| Your task |
Among the entries below, find the line with "Viewport: 1561px width, 784px height." and the line with "the Data de". Return exactly those lines and every line between them, but no pictures.

| Data records |
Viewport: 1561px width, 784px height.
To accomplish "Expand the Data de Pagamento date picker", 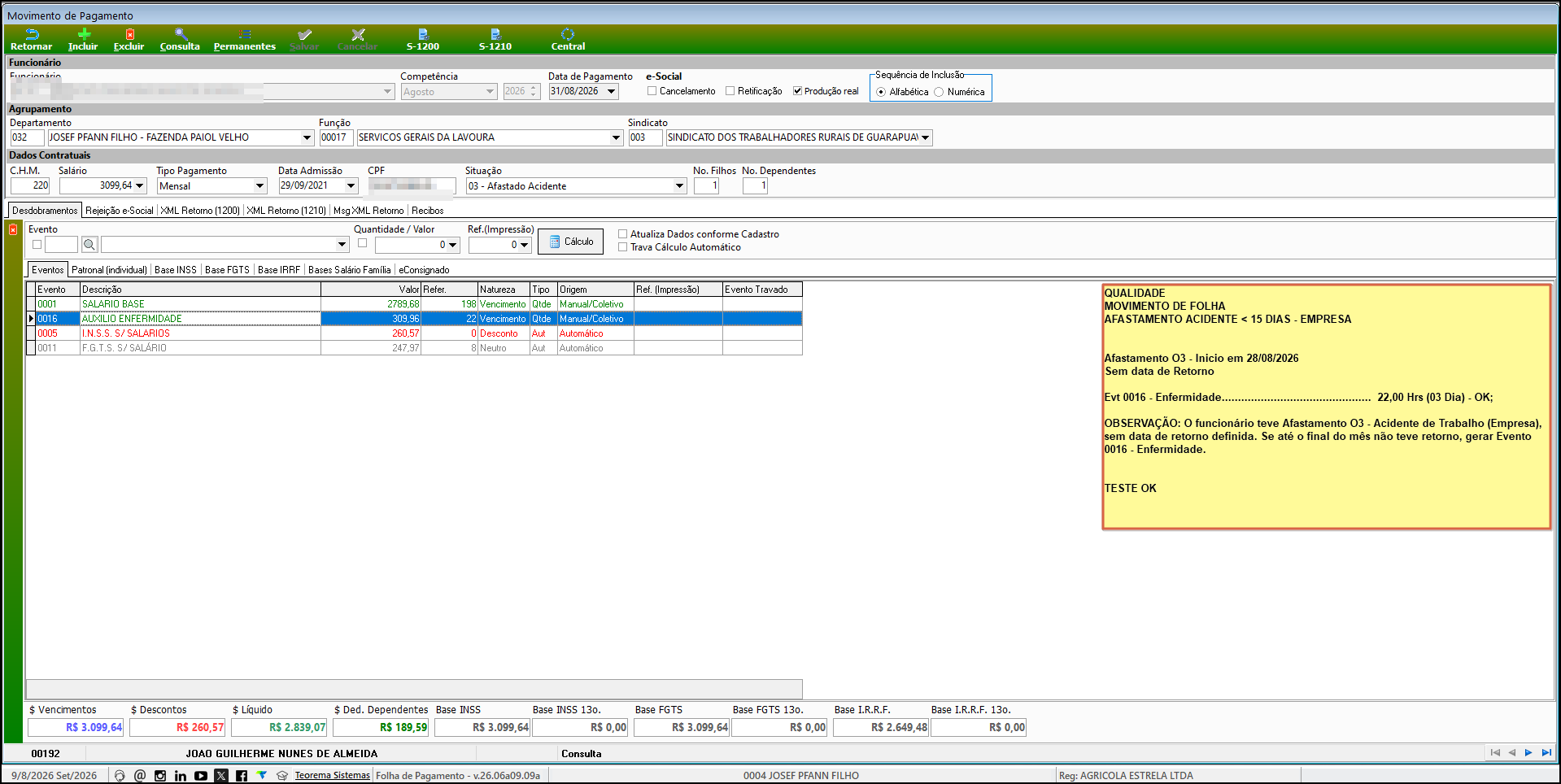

---

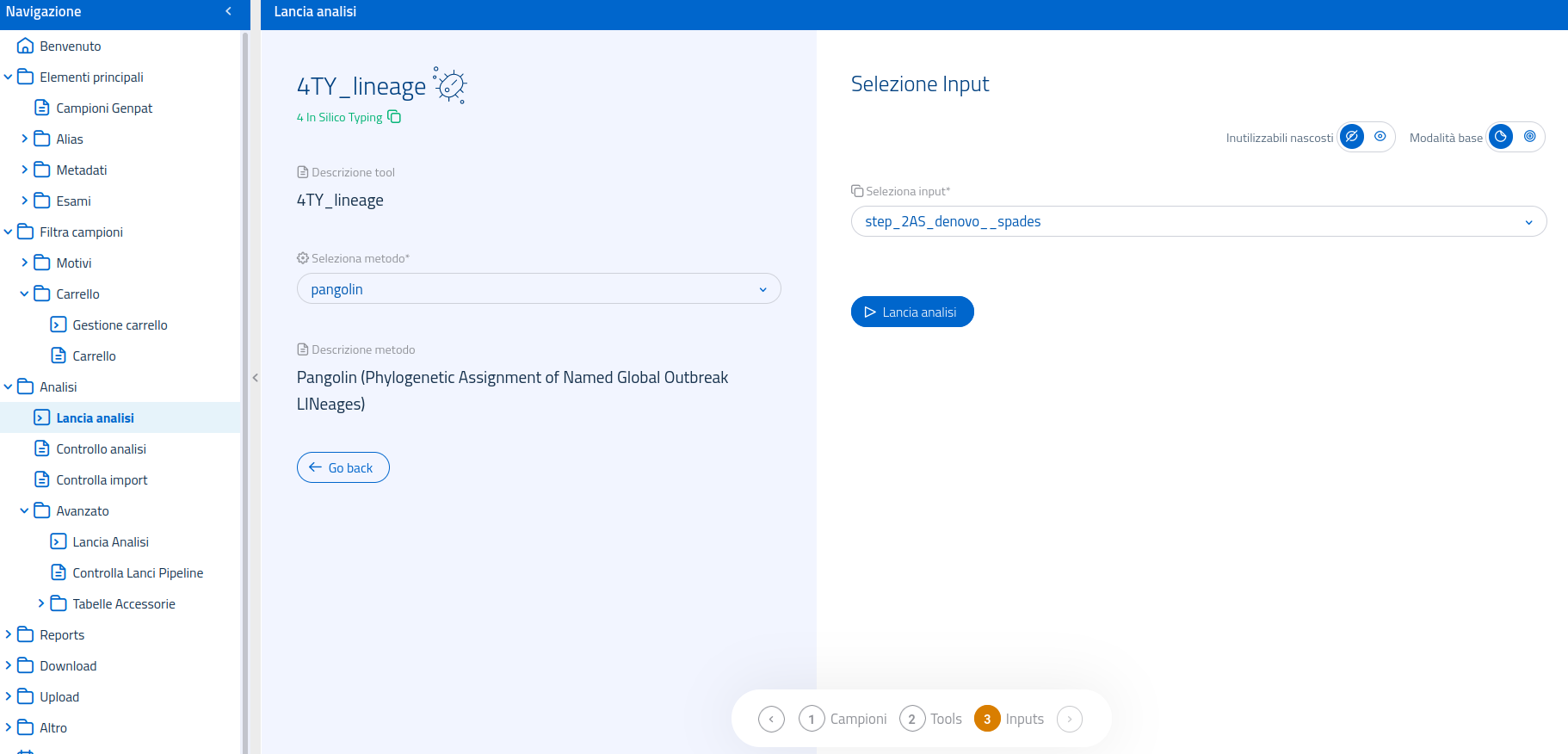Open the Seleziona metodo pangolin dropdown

--

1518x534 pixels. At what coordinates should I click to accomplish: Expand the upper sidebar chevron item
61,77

| Solution to the exercise |
Viewport: 1561px width, 784px height.
To accomplish "Expand the Data de Pagamento date picker", 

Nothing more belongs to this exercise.